(Stored records)

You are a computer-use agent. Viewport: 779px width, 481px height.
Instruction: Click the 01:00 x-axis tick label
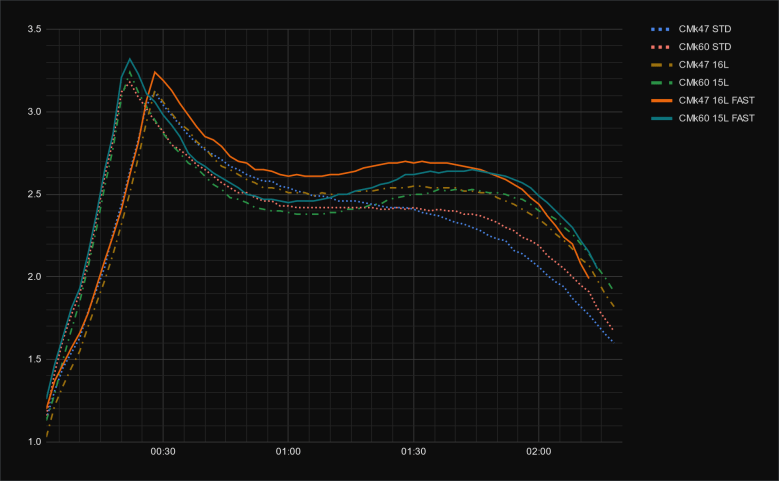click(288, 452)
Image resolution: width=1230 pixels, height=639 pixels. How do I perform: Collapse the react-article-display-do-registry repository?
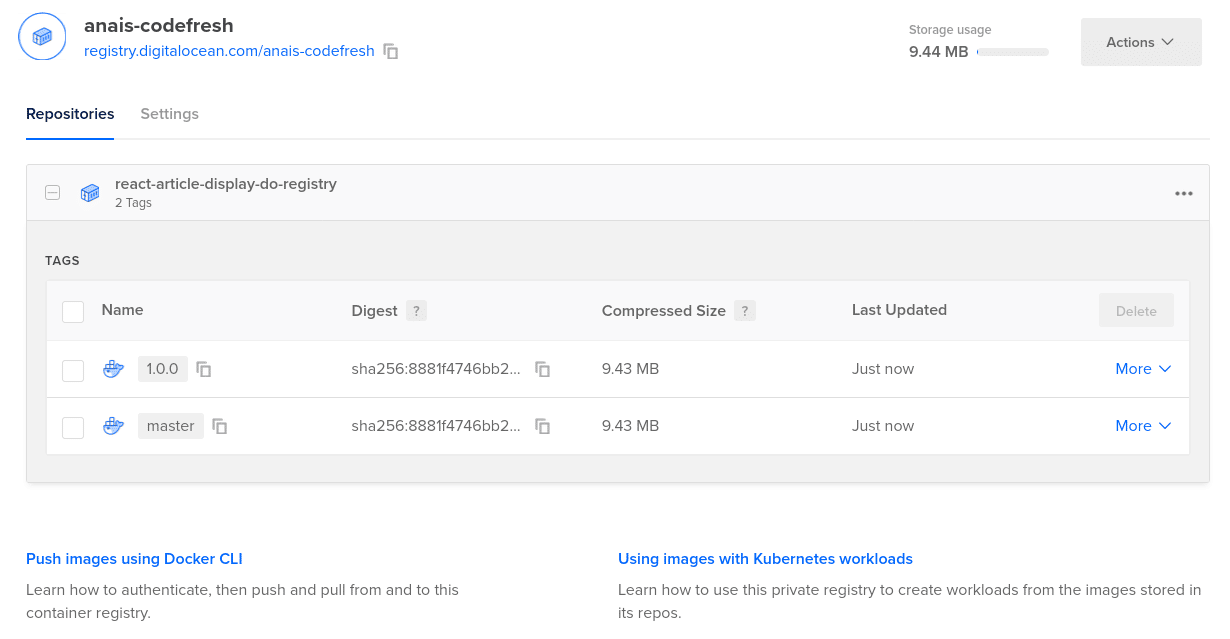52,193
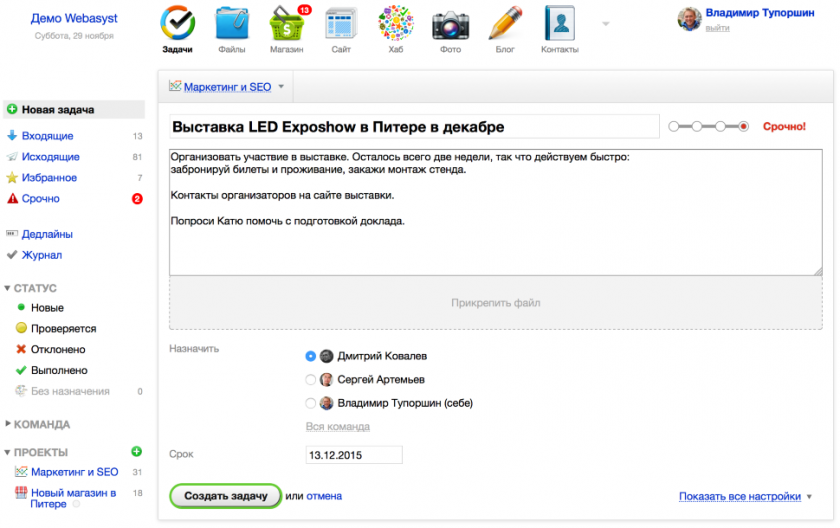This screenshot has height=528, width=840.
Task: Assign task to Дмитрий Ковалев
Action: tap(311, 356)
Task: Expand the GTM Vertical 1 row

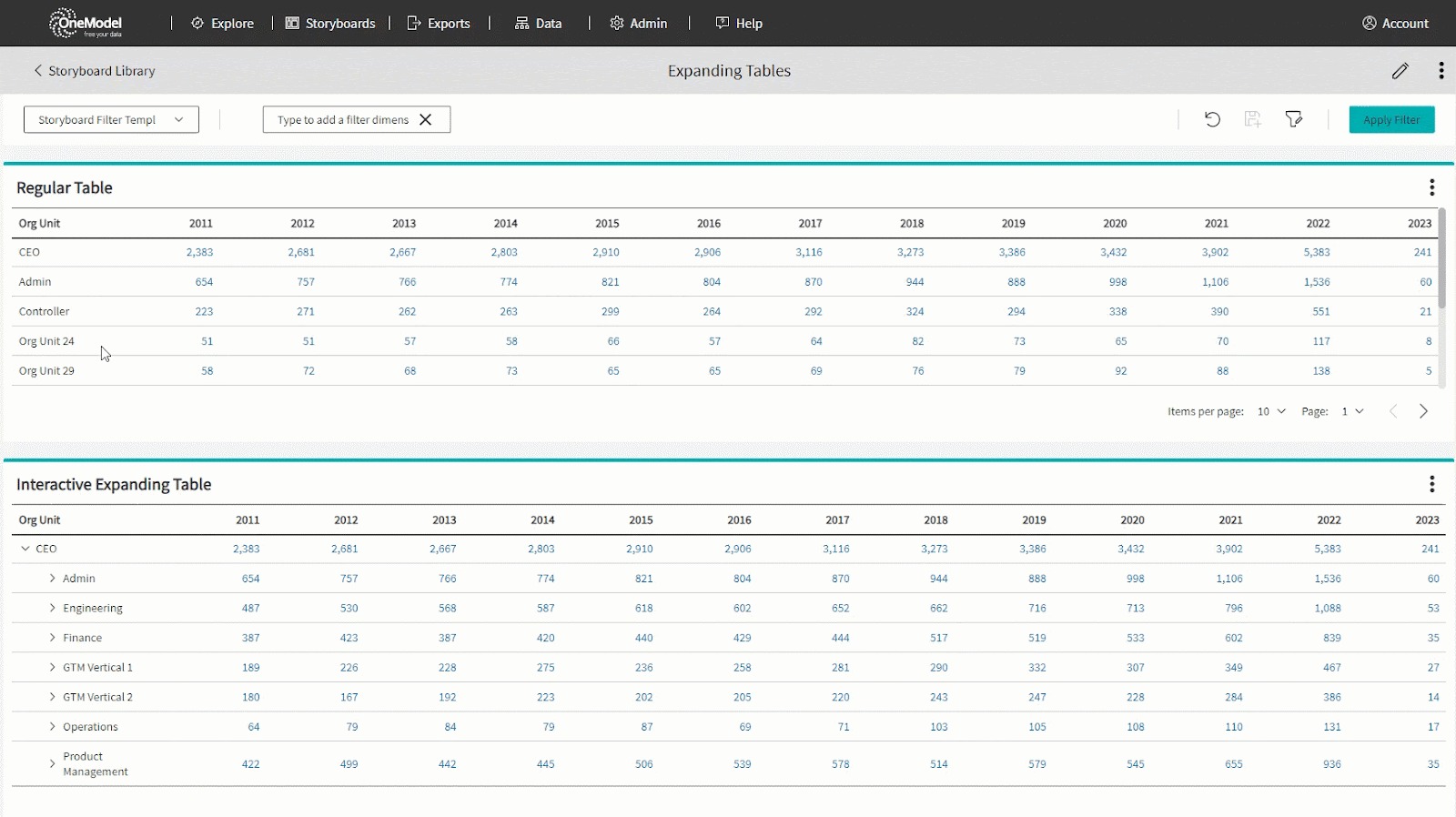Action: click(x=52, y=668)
--
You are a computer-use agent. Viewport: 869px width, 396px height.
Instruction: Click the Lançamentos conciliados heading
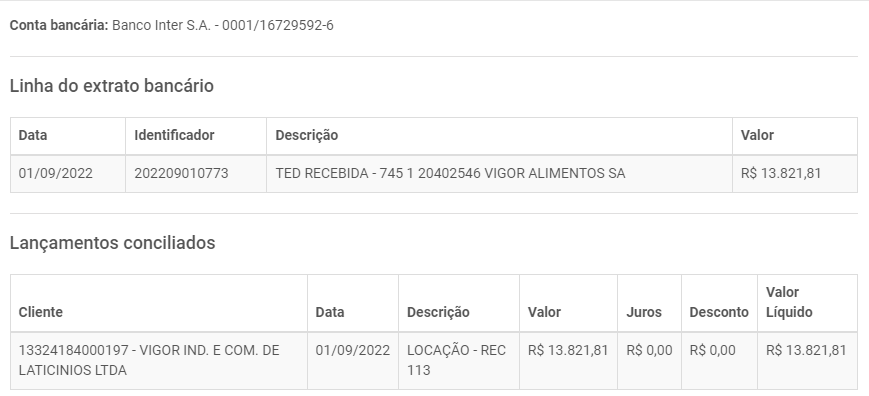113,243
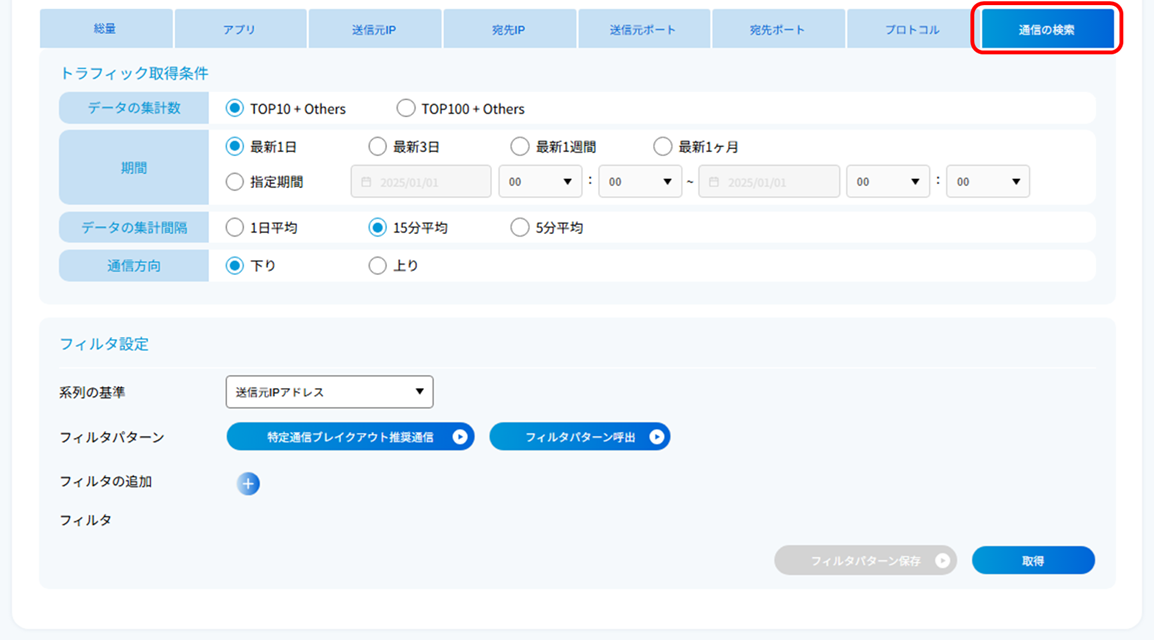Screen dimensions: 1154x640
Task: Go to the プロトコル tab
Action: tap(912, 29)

# TASK REQUIREMENTS
Find the lines above that hold "agent", then copy each of them.

# COMPLETED TASK
You are a computer-use agent. Viewport: 779px width, 481px height.
You are a computer-use agent. Viewport: 869px width, 396px height.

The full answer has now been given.